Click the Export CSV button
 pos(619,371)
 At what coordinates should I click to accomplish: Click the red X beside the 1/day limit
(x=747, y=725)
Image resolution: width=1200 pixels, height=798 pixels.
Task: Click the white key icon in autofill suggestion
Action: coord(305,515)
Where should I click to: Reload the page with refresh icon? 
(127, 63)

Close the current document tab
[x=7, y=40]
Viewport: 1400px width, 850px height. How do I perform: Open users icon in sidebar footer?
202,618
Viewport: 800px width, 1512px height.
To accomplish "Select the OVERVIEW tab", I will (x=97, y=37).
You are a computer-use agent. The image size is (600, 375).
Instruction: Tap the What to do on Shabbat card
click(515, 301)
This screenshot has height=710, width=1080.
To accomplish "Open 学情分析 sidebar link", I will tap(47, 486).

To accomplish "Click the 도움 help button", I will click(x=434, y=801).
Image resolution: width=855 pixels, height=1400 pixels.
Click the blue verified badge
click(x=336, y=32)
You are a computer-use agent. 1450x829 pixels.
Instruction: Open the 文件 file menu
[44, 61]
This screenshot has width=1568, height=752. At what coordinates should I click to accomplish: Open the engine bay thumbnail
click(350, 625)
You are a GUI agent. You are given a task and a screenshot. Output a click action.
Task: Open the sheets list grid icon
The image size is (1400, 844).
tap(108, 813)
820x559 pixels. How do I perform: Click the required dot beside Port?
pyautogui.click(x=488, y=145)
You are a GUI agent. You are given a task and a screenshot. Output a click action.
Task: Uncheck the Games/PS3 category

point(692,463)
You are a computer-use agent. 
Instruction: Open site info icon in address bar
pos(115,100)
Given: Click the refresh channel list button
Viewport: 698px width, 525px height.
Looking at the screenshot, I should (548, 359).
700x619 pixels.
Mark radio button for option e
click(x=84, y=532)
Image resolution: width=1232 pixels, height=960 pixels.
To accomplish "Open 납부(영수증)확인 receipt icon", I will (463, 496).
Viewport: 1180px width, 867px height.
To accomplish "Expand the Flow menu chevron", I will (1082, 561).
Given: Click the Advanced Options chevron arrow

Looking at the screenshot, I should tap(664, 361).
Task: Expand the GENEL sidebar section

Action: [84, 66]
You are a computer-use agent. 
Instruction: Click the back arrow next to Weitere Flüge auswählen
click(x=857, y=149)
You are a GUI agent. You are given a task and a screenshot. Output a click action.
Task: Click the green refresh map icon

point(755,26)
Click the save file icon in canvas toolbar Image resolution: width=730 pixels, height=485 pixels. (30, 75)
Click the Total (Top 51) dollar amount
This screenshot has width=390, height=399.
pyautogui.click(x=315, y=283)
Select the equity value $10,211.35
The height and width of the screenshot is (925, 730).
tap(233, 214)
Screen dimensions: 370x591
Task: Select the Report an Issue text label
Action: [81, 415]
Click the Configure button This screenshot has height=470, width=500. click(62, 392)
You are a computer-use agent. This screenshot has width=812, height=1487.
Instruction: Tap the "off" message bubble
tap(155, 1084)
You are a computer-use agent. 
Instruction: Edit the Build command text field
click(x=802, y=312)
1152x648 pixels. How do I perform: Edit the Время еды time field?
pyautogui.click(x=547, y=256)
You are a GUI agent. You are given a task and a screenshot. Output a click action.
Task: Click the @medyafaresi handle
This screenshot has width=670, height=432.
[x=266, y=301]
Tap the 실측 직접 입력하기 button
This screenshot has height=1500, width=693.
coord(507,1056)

= = = = =

Goal of the exercise: Turn the material above into a numbered list of its lines, leaving out the blank lines.

Complete output:
1. Click the Export CSV button
2.  pos(619,371)
3.  At what coordinates should I click to accomplish: Click the red X beside the 1/day limit
4. (x=747, y=725)
5. Image resolution: width=1200 pixels, height=798 pixels.
6. Task: Click the white key icon in autofill suggestion
7. Action: coord(305,515)
8. Where should I click to: Reload the page with refresh icon? 
9. (127, 63)
10. Close the current document tab
11. [x=7, y=40]
12. Viewport: 1400px width, 850px height. How do I perform: Open users icon in sidebar footer?
13. 202,618
14. Viewport: 800px width, 1512px height.
15. To accomplish "Select the OVERVIEW tab", I will (x=97, y=37).
16. You are a computer-use agent. The image size is (600, 375).
17. Instruction: Tap the What to do on Shabbat card
18. click(515, 301)
19. This screenshot has height=710, width=1080.
20. To accomplish "Open 学情分析 sidebar link", I will tap(47, 486).
21. To accomplish "Click the 도움 help button", I will click(x=434, y=801).
22. Image resolution: width=855 pixels, height=1400 pixels.
23. Click the blue verified badge
24. click(x=336, y=32)
25. You are a computer-use agent. 1450x829 pixels.
26. Instruction: Open the 文件 file menu
27. [44, 61]
28. This screenshot has width=1568, height=752. At what coordinates should I click to accomplish: Open the engine bay thumbnail
29. click(350, 625)
30. You are a GUI agent. You are given a task and a screenshot. Output a click action.
31. Task: Open the sheets list grid icon
32. The image size is (1400, 844).
33. tap(108, 813)
34. 820x559 pixels. How do I perform: Click the required dot beside Port?
35. pyautogui.click(x=488, y=145)
36. You are a GUI agent. You are given a task and a screenshot. Output a click action.
37. Task: Uncheck the Games/PS3 category
38. point(692,463)
39. You are a computer-use agent. 
40. Instruction: Open site info icon in address bar
41. pos(115,100)
42. Given: Click the refresh channel list button
43. Viewport: 698px width, 525px height.
44. Looking at the screenshot, I should (548, 359).
45. 700x619 pixels.
46. Mark radio button for option e
47. click(x=84, y=532)
48. Image resolution: width=1232 pixels, height=960 pixels.
49. To accomplish "Open 납부(영수증)확인 receipt icon", I will (463, 496).
50. Viewport: 1180px width, 867px height.
51. To accomplish "Expand the Flow menu chevron", I will (1082, 561).
52. Given: Click the Advanced Options chevron arrow
53. Looking at the screenshot, I should tap(664, 361).
54. Task: Expand the GENEL sidebar section
55. Action: [84, 66]
56. You are a computer-use agent. 
57. Instruction: Click the back arrow next to Weitere Flüge auswählen
58. click(x=857, y=149)
59. You are a GUI agent. You are given a task and a screenshot. Output a click action.
60. Task: Click the green refresh map icon
61. point(755,26)
62. Click the save file icon in canvas toolbar Image resolution: width=730 pixels, height=485 pixels. (30, 75)
63. Click the Total (Top 51) dollar amount
64. This screenshot has width=390, height=399.
65. pyautogui.click(x=315, y=283)
66. Select the equity value $10,211.35
67. The height and width of the screenshot is (925, 730).
68. tap(233, 214)
69. Screen dimensions: 370x591
70. Task: Select the Report an Issue text label
71. Action: [81, 415]
72. Click the Configure button This screenshot has height=470, width=500. click(62, 392)
73. You are a computer-use agent. This screenshot has width=812, height=1487.
74. Instruction: Tap the "off" message bubble
75. tap(155, 1084)
76. You are a computer-use agent. 
77. Instruction: Edit the Build command text field
78. click(x=802, y=312)
79. 1152x648 pixels. How do I perform: Edit the Время еды time field?
80. pyautogui.click(x=547, y=256)
81. You are a GUI agent. You are given a task and a screenshot. Output a click action.
82. Task: Click the @medyafaresi handle
83. This screenshot has width=670, height=432.
84. [x=266, y=301]
85. Tap the 실측 직접 입력하기 button
86. This screenshot has height=1500, width=693.
87. coord(507,1056)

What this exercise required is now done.